EXERCISE BRIEF
Resume the passage on the Creed of Jerusalem after the last sentence shown.

SOURCE PASSAGE
The Creed of Jerusalem, preserved by Cyril, (the most ancient perhaps of any now extant,) is very express for the divinity of God the Son, in these words: “And in our Lord Jesus Christ, the only begotten Son of God; true God, begotten of the Father before all ages, by whom all things were made” * *. [Greek: Kai eis hena Kyrion Iaesoun Christon, ton uhion tou Theou monogenae, ton ek tou patros gennaethenta, Theon alaethinon, pro panton ton aionon, di’ ohu ta panta egeneto].
I regard this, both from its antiquity and from the peculiar character of the Church of Jerusalem, so far removed from the influence of the Pythagoreo-Platonic sects of Paganism, as the most important and convincing mere fact of evidence in the Trinitarian controversy.
Ib. p. 233.
—true Son of the Father, ‘invisible’ of invisible, &c.

SUPPLIED DATA
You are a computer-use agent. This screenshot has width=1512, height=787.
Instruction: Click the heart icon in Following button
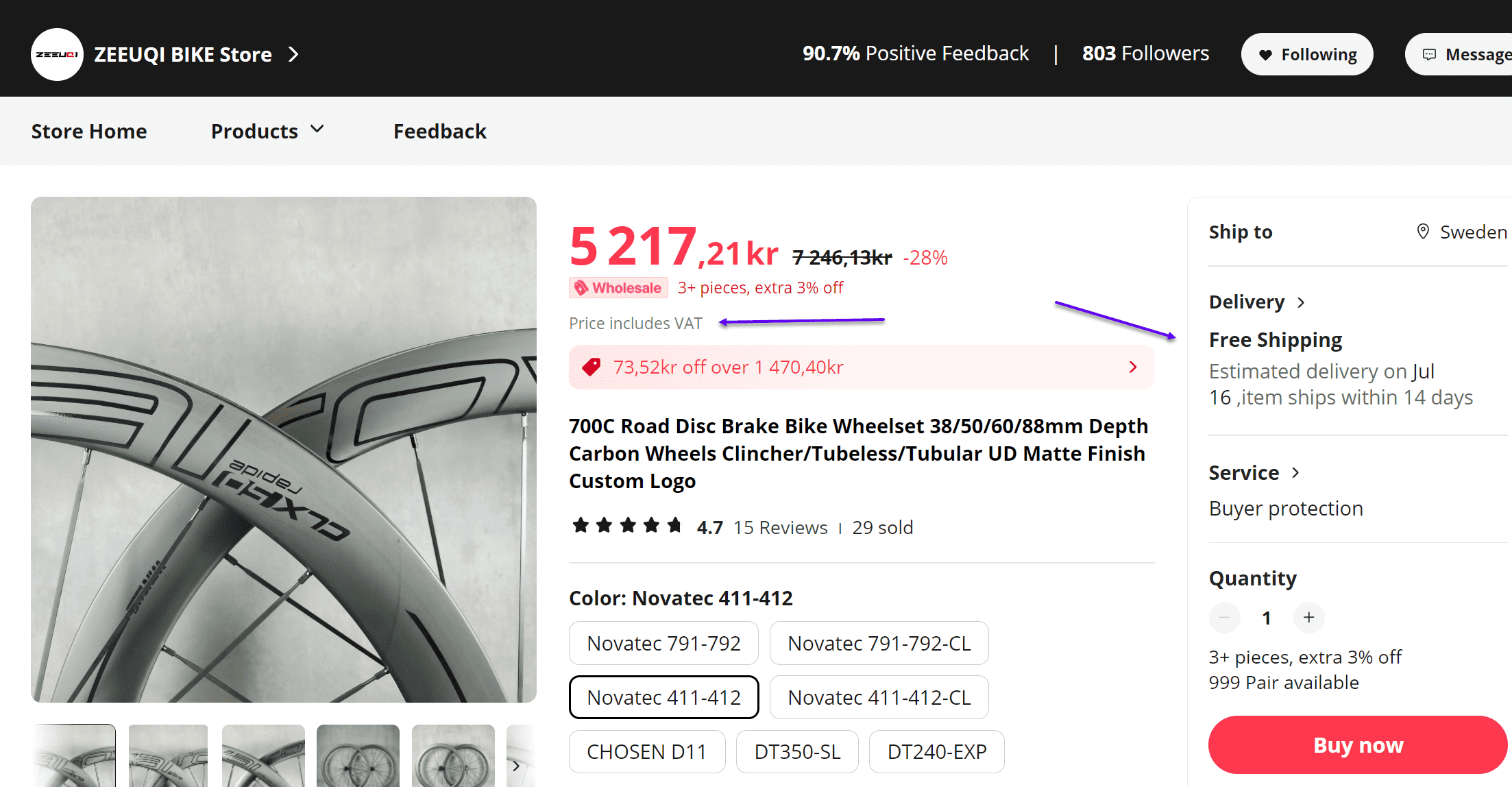[x=1265, y=55]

EXPECTED OUTPUT
How is this reconcilable with ‘John’ i. 18—(’no one hath seen God at any time: the only begotten Son, which is in the bosom of the Father, he hath declared him’,—) or with the ‘express image’, asserted above. ‘Invisible,’ I suppose, must be taken in the narrowest sense, that is, to bodily eyes. But then the one ‘invisible’ would not mean the same as the other.
Ib. p. 236.
’Symbola certe Ecclesiae ex ipso
Ecclesiae sensu, non ex haereticorum
cerebello, exponenda sunt’.—Bull.
Judic. Eccl. v.
The truth of a Creed must be tried by the Holy Scriptures; but the sense of the Creed by the known sentiments and inferred intention of its compilers.
Ib. p. 238.
The very name of Father, applied in the
Creed to the first Person,
intimates the relation he bears to a Son,
&c.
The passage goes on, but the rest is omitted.